Рисунок 8. Клипер Great Republic с парусным вооружением барка


В то время как американцы спускали на воду клипер за клипером, на островах по другую сторону Атлантики не выказывали, вроде бы, ни малейшего желания модернизировать свой торговый флот. Британских судовладельцев, похоже, вполне удовлетворяли крепкие трёхмачтовики, строившиеся на верфи города Блэкуолла и потому известные как «блэкуолльские фрегаты». Но вот в декабре 1850 г в Лондон впервые зашёл клипер нью-йоркской постройки – Orient («Восток»). Он прибыл туда из Гонконга, откуда вышел, как выяснилось, лишь 97 дней тому назад! Предположив, что непривычные для их глаз очертания корпуса имеют прямое отношение к ходовым характеристикам судна, английские инженеры обмерили Orient со всех сторон, прикинули соотношение его длины с высотой мачт и очень тщательно перенесли всё это на чертежи. Тут же были заложены 2 первых британских клипера – Stornоway («Сторновей» – по названию городка в Шотландии) и Chrysolite («Хризолит»).


Рисунок 9. Американский клипер Orient


Оказалось, что поговорка «долго запрягают, да быстро едут» справедлива не только в отношении русских. В судостроительной индустрии «туманного Альбиона» произошла прямо-таки революция – заказы на клипера так и «посыпались» на английские и шотландские верфи.

Причина этого неожиданного, на первый взгляд, бума вообще-то лежала на поверхности. К середине века выращиваемый на Востоке, особенно в Китае, чай вышел на первое место среди товаров, обещавших торговцам колоссальные прибыли.

Здесь будет уместен небольшой экскурс в историю проникновения чая в Европу. Первой с этим диковинным восточным растением познакомилась Россия, куда его листья завезли сухим путём из Китая ещё в 1600 г. Через 10 лет в Лиссабон прибыл из Макао – португальской колонии на побережье Китая – корабль, который, среди прочих грузов, доставил в метрополию несколько тюков чайного листа. Так в 1610 г экзотический напиток добрался до Западной Европы.

В 1640 г только в одном местечке в Лондоне – у некоего Томаса Гарвея – можно было попробовать чайную настойку. Маловато не то что для страны – даже для большого города. Английский историк Самюэль Пепис писал 20 лет спустя: «Я попросил принести чашечку чаю (это китайский напиток), который отведал впервые».

Но время идёт, в Англию завозят всё больше чая, и число его приверженцев там неуклонно растёт. Как выразился французский популяризатор морской истории Жорж Блон, «Россию чай завоёвывает, а Англию просто-напросто покоряет».

Во Франции, куда чайные листья попали, вероятно, почти в то же время, когда появились на другой стороне Ла-Манша, путь напитка к широкому признанию был намного сложнее.

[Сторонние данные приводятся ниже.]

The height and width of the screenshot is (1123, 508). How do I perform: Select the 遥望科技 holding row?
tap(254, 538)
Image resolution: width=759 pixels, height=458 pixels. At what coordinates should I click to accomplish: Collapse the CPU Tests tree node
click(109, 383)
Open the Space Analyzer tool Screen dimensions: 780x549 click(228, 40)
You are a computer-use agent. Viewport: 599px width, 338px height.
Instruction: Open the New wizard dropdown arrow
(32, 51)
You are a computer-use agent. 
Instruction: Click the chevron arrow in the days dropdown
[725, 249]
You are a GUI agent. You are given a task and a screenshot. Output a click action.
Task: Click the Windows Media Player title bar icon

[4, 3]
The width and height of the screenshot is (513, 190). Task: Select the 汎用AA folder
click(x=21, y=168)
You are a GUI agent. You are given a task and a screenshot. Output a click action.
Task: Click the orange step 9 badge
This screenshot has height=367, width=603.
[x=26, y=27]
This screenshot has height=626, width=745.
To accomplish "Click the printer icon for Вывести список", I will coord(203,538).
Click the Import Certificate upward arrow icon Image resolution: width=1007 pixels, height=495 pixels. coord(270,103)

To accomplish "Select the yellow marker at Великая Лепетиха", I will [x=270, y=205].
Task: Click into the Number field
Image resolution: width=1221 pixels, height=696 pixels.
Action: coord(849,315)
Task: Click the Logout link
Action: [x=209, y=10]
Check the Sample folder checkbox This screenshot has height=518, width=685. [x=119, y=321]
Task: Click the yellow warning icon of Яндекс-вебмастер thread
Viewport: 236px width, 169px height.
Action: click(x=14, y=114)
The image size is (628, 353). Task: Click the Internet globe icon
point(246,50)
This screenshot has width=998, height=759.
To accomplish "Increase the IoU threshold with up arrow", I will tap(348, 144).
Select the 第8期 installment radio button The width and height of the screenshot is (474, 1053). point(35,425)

Поначалу эскулапы даже сочли его отравой – и повсеместно обнародовали свою точку зрения. Апологеты чая вступились за него с ничуть не меньшим энтузиазмом. Превознося его достоинства до небес, они, в частности, заявляли, что чай – чуть ли не универсальная панацея, «которая предупреждает болезни головы, желудка и кишок, катары, разные воспалительные процессы, приливы и недомогания, ревматизмы, появление песка в моче – следствие разгульной и невоздержанной жизни». Их слушали с нескрываемым скептицизмом, и «продвинуть» товар на французский рынок никак не удавалось. Правда, в 1686 г не кому-нибудь, а самому Людовику XIV чай прописали в качестве лечебного средства «для улучшения пищеварения и предупреждения жара и головокружения», но на отношение большинства подданных «Короля-Солнца» к экзотической настойке это почти не повлияло: слишком она редка и дорога, чтобы приобрести большую популярность. Только к концу XVIII в французы в их массе, наконец, оценили этот напиток по достоинству, да и то не без помощи англичан. У тех чай тогда уже сделался чем-то вроде национального атрибута: Соединённое Королевство закупило 6 тысяч его фунтов (2721,54 кг) в одном только 1776 году!